> **INSTRUCTIONS FOR THE TASK**
Repeat exactly, and only, the lines of the entries below from the one with "Task: Click the angle" through the one with "Task: Click the yellow lightbulb icon", both ends included.

[RECORDS FOR THE TASK — start]

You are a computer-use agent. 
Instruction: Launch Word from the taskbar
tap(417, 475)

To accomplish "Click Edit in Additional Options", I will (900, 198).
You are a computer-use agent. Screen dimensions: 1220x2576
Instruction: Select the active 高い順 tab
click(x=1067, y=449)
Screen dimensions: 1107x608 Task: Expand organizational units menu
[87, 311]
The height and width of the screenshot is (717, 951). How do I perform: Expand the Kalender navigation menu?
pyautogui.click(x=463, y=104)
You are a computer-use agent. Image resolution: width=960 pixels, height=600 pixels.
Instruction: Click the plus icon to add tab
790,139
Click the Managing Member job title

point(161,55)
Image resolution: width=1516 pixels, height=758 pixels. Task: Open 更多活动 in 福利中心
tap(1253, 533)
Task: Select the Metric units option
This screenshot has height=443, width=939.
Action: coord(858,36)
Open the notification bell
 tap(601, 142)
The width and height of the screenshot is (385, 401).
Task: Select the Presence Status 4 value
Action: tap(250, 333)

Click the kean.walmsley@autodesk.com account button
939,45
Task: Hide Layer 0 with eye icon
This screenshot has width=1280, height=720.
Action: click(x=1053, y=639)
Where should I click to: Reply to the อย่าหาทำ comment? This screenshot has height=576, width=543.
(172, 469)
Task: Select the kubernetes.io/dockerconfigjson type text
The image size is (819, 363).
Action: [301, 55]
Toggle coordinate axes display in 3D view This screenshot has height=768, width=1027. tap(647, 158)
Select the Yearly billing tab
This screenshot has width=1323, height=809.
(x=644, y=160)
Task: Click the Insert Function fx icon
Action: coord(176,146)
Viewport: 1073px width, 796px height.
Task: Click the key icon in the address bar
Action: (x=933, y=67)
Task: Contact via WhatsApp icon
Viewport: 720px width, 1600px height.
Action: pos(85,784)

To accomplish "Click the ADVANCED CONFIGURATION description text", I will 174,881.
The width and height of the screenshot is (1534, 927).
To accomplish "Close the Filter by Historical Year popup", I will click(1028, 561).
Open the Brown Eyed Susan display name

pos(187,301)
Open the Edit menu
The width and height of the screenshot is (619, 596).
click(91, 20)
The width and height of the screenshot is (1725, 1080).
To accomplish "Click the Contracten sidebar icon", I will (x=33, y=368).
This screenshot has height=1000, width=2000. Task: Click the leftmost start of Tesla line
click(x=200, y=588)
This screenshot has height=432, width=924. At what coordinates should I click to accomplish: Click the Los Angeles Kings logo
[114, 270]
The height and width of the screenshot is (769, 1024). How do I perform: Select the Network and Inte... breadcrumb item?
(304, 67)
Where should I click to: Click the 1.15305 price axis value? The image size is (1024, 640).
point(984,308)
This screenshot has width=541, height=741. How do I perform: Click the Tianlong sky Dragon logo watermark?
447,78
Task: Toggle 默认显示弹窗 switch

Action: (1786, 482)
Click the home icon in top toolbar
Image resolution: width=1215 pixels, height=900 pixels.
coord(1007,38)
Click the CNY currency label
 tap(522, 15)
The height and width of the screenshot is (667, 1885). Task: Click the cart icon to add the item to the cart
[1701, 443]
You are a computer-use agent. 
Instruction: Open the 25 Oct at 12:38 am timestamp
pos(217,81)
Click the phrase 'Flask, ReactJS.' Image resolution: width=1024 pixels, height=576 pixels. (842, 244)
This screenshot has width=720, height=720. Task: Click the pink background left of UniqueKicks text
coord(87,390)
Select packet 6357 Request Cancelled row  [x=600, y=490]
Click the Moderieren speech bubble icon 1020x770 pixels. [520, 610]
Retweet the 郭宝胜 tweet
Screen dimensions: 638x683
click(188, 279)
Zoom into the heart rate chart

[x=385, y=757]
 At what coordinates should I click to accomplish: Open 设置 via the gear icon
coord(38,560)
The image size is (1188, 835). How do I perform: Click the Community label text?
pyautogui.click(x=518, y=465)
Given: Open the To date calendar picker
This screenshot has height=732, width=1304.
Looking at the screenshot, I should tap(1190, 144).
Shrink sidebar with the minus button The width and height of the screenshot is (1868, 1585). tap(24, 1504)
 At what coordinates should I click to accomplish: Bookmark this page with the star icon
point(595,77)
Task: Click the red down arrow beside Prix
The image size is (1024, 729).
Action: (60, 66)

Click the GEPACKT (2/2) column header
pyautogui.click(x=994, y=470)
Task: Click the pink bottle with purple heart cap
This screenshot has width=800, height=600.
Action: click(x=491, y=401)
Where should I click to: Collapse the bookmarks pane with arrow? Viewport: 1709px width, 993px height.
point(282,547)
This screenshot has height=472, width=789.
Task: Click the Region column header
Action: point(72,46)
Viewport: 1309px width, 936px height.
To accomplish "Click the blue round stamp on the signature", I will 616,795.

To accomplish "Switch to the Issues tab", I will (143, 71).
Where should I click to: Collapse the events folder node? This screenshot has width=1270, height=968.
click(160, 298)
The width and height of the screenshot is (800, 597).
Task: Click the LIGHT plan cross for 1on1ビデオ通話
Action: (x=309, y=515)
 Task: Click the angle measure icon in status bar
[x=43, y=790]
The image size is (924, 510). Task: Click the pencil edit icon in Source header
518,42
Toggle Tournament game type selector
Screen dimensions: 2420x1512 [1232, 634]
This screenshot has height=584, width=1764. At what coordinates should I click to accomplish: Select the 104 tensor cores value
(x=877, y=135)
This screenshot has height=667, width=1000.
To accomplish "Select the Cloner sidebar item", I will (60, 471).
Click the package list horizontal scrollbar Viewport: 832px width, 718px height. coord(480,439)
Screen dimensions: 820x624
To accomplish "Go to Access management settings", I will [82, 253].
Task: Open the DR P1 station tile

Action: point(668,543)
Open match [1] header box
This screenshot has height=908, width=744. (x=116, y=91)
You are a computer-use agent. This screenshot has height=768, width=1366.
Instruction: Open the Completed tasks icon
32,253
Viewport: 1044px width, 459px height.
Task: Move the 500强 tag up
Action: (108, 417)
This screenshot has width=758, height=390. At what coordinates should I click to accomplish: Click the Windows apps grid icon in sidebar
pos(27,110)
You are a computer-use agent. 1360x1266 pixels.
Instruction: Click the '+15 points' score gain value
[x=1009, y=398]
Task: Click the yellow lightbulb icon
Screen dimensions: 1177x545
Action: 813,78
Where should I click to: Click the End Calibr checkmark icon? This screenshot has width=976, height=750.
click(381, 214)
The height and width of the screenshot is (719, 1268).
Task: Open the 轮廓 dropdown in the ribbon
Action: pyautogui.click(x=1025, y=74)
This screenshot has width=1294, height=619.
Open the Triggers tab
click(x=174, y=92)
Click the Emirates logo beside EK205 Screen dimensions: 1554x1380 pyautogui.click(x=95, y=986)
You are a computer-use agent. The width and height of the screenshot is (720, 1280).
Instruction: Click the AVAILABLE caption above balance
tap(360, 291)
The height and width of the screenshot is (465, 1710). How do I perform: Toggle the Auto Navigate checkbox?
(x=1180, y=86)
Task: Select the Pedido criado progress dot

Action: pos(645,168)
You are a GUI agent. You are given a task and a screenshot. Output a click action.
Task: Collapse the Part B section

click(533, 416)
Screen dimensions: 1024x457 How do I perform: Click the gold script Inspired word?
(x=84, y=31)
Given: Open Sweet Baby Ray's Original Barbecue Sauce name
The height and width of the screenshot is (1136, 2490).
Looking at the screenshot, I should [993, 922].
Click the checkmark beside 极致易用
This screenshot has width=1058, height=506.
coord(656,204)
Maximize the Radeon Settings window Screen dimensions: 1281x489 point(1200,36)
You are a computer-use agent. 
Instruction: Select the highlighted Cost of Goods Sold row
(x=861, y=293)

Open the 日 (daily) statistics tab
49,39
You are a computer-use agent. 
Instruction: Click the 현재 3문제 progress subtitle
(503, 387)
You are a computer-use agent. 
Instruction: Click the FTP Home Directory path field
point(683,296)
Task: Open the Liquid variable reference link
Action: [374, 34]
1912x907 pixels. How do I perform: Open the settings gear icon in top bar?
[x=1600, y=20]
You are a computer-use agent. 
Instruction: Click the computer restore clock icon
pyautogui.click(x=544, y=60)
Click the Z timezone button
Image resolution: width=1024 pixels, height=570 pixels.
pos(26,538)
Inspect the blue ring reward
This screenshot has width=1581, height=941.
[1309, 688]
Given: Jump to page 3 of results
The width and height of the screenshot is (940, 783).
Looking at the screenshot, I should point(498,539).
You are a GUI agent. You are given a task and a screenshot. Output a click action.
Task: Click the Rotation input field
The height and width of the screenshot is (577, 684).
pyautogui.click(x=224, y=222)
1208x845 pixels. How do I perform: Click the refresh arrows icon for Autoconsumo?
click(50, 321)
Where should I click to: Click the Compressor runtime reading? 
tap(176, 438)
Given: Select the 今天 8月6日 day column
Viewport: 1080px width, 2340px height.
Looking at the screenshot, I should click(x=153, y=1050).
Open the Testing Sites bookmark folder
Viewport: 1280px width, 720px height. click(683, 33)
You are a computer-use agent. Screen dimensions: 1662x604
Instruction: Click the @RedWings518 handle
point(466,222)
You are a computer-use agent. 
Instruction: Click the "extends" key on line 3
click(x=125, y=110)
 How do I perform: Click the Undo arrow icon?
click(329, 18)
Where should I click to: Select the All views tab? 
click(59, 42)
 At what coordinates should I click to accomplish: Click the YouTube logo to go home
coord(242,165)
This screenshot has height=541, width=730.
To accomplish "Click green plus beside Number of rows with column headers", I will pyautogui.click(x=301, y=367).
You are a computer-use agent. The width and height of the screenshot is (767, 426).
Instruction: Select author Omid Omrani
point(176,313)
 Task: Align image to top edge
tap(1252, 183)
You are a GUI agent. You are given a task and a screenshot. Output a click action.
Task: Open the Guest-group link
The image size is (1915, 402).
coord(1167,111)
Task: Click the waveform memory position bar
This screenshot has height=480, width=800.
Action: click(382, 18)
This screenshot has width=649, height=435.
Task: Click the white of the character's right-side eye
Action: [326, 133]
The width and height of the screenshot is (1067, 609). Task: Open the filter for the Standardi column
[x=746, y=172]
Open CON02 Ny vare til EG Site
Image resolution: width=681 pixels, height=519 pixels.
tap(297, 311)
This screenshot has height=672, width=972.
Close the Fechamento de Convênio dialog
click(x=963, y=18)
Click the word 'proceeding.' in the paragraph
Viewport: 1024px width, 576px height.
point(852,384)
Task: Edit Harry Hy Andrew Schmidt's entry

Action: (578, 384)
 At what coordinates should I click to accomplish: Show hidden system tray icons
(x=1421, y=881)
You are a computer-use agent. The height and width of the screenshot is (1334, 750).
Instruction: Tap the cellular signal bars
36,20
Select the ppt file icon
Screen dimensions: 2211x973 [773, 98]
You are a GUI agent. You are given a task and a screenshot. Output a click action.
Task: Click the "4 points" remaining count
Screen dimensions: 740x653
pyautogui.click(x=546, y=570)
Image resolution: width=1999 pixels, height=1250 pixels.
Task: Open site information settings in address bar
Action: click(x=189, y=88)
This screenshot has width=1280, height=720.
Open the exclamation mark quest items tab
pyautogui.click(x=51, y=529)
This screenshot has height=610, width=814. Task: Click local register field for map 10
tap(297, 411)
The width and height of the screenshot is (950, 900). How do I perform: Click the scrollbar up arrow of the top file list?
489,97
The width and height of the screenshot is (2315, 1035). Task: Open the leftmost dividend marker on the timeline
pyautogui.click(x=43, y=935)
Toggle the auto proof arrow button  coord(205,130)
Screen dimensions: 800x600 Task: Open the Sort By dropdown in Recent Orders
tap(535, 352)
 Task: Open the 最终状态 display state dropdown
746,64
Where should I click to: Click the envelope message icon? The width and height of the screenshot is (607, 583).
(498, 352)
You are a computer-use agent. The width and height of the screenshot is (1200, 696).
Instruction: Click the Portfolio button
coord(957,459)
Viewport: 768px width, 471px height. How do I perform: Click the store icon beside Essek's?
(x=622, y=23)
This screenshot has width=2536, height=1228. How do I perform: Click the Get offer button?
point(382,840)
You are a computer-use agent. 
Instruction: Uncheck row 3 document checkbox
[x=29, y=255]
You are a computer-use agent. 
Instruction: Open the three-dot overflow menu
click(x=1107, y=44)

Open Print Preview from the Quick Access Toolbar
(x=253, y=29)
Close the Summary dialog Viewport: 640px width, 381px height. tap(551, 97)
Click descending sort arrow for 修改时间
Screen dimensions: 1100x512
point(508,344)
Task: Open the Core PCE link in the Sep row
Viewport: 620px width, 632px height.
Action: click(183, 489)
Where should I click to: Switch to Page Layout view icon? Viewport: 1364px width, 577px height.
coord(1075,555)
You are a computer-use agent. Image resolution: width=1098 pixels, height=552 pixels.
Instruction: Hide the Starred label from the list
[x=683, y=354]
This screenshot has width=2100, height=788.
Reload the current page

[RECORDS FOR THE TASK — finish]

> **TASK SOLUTION**
 Task: Click the angle measure icon in status bar
[x=43, y=790]
The image size is (924, 510). Task: Click the pencil edit icon in Source header
518,42
Toggle Tournament game type selector
Screen dimensions: 2420x1512 [1232, 634]
This screenshot has height=584, width=1764. At what coordinates should I click to accomplish: Select the 104 tensor cores value
(x=877, y=135)
This screenshot has height=667, width=1000.
To accomplish "Select the Cloner sidebar item", I will (60, 471).
Click the package list horizontal scrollbar Viewport: 832px width, 718px height. coord(480,439)
Screen dimensions: 820x624
To accomplish "Go to Access management settings", I will [82, 253].
Task: Open the DR P1 station tile

Action: point(668,543)
Open match [1] header box
This screenshot has height=908, width=744. (x=116, y=91)
You are a computer-use agent. This screenshot has height=768, width=1366.
Instruction: Open the Completed tasks icon
32,253
Viewport: 1044px width, 459px height.
Task: Move the 500强 tag up
Action: (108, 417)
This screenshot has width=758, height=390. At what coordinates should I click to accomplish: Click the Windows apps grid icon in sidebar
pos(27,110)
You are a computer-use agent. 1360x1266 pixels.
Instruction: Click the '+15 points' score gain value
[x=1009, y=398]
Task: Click the yellow lightbulb icon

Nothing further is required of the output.